Laurent Bouvet renvoya dos à dos le racialisme de Richard Millet et le multiculturalisme qu’on lui opposait : la République n’est pas le lieu où l’on exacerbe les identités, mais où l’on fabrique de l’un avec du multiple. Quel ringard, ce Bouvet : il veut réhabiliter un modèle qui, depuis des siècles, a fait la France, alors que nous pourrions essayer, du jour au lendemain, tant de modèles politiques qui ont échoué ailleurs dans le monde… Bouvet, salaud : le peuple aura ta peau !

C’est là que Mme Benbassa intervint. Ce fut un moment d’intelligence pure. Son argument : accuser Richard Millet de ne pas faire de littérature, mais de la politique. On peut s’interroger.
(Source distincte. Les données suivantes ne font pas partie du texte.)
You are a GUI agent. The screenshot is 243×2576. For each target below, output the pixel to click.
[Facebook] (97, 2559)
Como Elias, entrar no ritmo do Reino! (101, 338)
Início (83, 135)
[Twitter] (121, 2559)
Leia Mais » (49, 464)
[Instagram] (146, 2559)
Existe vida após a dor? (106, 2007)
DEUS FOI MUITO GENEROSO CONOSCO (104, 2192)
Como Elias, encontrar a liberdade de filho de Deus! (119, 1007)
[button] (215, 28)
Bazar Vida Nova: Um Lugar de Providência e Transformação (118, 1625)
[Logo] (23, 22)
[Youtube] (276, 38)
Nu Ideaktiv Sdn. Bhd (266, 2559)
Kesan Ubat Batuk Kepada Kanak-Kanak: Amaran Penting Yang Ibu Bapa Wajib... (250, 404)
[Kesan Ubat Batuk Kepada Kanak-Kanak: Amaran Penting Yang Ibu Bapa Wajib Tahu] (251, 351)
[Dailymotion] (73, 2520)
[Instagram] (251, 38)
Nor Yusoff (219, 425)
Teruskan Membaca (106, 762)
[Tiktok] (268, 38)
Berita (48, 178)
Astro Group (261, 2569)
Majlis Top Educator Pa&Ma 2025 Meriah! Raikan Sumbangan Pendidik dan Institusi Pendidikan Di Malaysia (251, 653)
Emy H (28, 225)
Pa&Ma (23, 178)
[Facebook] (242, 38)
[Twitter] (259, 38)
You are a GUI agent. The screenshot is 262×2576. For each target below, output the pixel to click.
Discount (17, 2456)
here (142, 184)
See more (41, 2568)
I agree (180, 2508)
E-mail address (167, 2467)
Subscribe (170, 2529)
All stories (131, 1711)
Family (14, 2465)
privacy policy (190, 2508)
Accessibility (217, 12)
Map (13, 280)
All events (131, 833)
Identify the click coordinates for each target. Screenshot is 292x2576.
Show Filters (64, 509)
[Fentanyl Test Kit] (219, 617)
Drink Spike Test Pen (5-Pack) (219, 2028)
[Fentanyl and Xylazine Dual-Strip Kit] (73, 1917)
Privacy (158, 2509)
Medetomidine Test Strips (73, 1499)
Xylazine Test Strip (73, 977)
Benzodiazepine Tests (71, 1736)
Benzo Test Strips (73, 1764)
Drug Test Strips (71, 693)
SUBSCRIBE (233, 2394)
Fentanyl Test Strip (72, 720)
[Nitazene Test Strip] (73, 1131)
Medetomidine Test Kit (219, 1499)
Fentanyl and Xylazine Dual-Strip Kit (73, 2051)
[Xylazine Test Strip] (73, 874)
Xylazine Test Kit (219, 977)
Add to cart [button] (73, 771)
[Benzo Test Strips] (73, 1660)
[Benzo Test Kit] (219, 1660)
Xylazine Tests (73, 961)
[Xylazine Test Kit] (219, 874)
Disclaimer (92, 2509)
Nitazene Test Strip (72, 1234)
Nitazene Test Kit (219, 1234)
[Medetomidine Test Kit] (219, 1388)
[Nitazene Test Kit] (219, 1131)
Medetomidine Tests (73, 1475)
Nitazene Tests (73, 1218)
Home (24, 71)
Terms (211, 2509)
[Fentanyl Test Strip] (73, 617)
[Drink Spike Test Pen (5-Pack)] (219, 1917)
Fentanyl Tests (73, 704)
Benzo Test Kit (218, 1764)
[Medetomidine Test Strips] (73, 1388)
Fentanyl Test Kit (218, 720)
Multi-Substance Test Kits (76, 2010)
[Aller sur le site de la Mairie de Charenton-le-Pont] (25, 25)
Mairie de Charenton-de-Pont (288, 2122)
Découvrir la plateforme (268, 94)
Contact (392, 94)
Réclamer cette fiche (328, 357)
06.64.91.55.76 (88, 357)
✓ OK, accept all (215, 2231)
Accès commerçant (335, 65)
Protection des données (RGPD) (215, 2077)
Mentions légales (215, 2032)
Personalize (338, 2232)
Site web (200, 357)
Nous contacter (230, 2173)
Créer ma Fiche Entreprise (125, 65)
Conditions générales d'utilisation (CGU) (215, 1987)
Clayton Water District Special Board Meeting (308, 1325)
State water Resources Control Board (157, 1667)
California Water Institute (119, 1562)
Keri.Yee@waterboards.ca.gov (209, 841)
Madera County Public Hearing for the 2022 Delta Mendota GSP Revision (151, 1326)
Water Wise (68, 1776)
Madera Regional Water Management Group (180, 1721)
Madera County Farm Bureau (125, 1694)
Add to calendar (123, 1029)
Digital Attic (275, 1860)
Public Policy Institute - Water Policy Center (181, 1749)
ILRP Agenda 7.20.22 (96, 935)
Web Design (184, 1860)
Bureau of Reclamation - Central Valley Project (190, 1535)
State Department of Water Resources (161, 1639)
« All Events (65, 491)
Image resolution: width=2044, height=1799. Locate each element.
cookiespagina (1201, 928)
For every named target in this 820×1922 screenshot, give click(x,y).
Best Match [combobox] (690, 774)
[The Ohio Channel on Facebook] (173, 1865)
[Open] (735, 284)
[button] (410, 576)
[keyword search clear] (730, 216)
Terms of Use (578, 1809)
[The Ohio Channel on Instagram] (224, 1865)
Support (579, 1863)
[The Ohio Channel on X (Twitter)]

Esther Benbassa intervient dans une émission télévisée en tant qu’universitaire, sans que ne soit mentionnée ni son appartenance à Europe Ecologie-Les Verts ni son mandat électif : la dame est, excusez du peu, sénatrice EELV du Val-de-Marne.

N’ayez pas honte, Mme Benbassa !

On peut comprendre qu’elle éprouve une certaine honte à faire partie de la même formation politique qu’Eva Joly et Cécile Duflot, même si cette honte est totalement injustifiée. On peut expliquer sa gêne à siéger dans la Haute Assemblée. Mais rien ne lui interdit de démissionner du Sénat si elle veut parader à la télévision pour accuser ses adversaires de faire de la politique, alors qu’elle se contente, pour sa part, de revêtir sa toge universitaire et d’orner son front des lauriers de l’indépendance et de la probité.

C’est là que tous les lecteurs de l’un ou l’autre ouvrage de Mme Benbassa sont morts de rire. Ce ne fut pas à vrai dire, vu son audience, une hécatombe. Mais ce fut quand même un massacre digne d’éloge.

L’autre solution, pour Mme Benbassa, serait qu’elle reste au Sénat. Il y a de la lumière, il fait chaud, c’est mieux payé qu’à la fac et la cantine est meilleure. Elle pourra s’y livrer à toutes les activités idéologiques qu’elle veut. Y compris jouer à la Marine Le Pen de gauche : après tout, qu’est-ce qui distingue Mme Benbassa de Mme Le Pen : les deux cultivant la même passion de l’ethno-différencialisme ? Et, last but not least, ça libérera un poste de directeur à l’Ecole pratique des Hautes Etudes. Pour un vrai universitaire, par exemple. Quelqu’un qui aurait du talent. Voire de l’intelligence.

Pour le reste, Pangloss a encore raison : tout va pour le mieux dans le meilleur des mondes possibles. Millet est passé à la téloche. L’éditeur aguerri qu’il est n’a qu’une seule question : ma tronche dans le poste, ça fait combien d’ex vendus ?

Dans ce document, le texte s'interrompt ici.